5 thoughts on “A New Dogpile”

  1. MediaPost’s coverage (free sub required) includes :-

    “Unlike most other search engines, Dogpile integrates its sponsored pay-per-click links into its searches, marking them with a “sponsored by” tag. Other major search engines separate sponsored links, placing them off to the side of the natural results. Brian Bowman, vice president of marketing and product management for Infospace, said Dogpile’s algorithm is able to distinguish between searches done by browsers looking to buy something and those just looking for some information, and based on that, serves more or fewer sponsored links.”

    Oh crap, their algorithm just skips the keywords which don’t pay.

    So a search on ‘battelle’ produces (a first page of) 20 results, with only number 3 being an advert. But a search on ‘computer’ produces (a first page of) 20 results, with only numbers 4 and 10 NOT being an advert. Searching ‘spyware’ shows actual results at 4, 10 and 16, while all the other 17 are adverts.
..............................
Problem A:
Reproduce the passage from the Dogpile comment word for word, starting with "1. MediaPost’s coverage" and going on through "which don’t pay.".
Problem B:
According to the Dogpile comment, what position does Brian Bowman hold?
Problem C:
Translate this sentence from the Dogpile comment into Spanish: "Other major search engines separate sponsored links, placing them off to the side of the natural results."
..............................
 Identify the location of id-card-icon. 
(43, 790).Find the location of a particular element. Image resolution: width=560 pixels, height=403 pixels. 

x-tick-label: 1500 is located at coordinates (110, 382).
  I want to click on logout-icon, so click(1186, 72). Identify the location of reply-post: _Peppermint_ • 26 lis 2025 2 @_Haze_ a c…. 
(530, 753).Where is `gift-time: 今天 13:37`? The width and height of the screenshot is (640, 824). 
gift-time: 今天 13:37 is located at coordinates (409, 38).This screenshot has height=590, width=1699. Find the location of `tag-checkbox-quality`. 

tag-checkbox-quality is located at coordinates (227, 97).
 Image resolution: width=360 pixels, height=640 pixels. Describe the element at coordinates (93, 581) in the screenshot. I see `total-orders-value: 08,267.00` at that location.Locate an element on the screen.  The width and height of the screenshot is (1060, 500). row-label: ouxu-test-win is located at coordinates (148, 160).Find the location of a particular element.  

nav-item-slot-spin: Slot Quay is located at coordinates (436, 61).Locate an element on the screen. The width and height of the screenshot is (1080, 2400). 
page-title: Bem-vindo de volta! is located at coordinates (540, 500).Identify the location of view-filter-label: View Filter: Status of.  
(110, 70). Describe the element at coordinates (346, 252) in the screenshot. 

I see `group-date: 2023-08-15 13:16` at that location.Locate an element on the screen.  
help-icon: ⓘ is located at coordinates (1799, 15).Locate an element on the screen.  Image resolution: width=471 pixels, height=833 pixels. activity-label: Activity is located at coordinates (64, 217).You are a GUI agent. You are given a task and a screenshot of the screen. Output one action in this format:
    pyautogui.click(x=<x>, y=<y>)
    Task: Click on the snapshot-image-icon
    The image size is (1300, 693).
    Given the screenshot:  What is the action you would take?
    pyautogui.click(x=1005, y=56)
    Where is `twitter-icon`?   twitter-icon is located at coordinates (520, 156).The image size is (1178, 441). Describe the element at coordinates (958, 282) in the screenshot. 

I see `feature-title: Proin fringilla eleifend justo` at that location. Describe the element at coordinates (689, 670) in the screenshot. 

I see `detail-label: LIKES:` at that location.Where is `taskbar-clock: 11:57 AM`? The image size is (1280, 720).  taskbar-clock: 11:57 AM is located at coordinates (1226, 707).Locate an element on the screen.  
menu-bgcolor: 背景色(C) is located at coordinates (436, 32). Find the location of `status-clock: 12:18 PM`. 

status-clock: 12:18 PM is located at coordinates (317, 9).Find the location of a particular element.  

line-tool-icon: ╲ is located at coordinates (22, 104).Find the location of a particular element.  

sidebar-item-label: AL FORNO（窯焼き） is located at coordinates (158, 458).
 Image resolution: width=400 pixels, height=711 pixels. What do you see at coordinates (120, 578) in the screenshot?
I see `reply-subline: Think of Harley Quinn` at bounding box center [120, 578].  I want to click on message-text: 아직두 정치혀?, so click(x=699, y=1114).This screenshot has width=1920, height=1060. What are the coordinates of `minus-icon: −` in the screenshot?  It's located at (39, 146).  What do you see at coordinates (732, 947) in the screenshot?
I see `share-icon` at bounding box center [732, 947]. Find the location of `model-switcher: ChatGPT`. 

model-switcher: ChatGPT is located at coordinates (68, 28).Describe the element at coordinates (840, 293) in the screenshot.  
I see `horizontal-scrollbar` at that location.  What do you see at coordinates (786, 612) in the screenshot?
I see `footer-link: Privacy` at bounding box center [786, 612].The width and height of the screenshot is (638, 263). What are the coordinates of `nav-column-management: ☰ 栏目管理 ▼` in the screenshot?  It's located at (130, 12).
..............................
Task output A:
1. MediaPost’s coverage (free sub required) includes :-

    “Unlike most other search engines, Dogpile integrates its sponsored pay-per-click links into its searches, marking them with a “sponsored by” tag. Other major search engines separate sponsored links, placing them off to the side of the natural results. Brian Bowman, vice president of marketing and product management for Infospace, said Dogpile’s algorithm is able to distinguish between searches done by browsers looking to buy something and those just looking for some information, and based on that, serves more or fewer sponsored links.”

    Oh crap, their algorithm just skips the keywords which don’t pay.

Task output B:
Vice president of marketing and product management for Infospace.

Task output C:
Otros motores de búsqueda importantes separan los enlaces patrocinados y los colocan a un lado de los resultados naturales.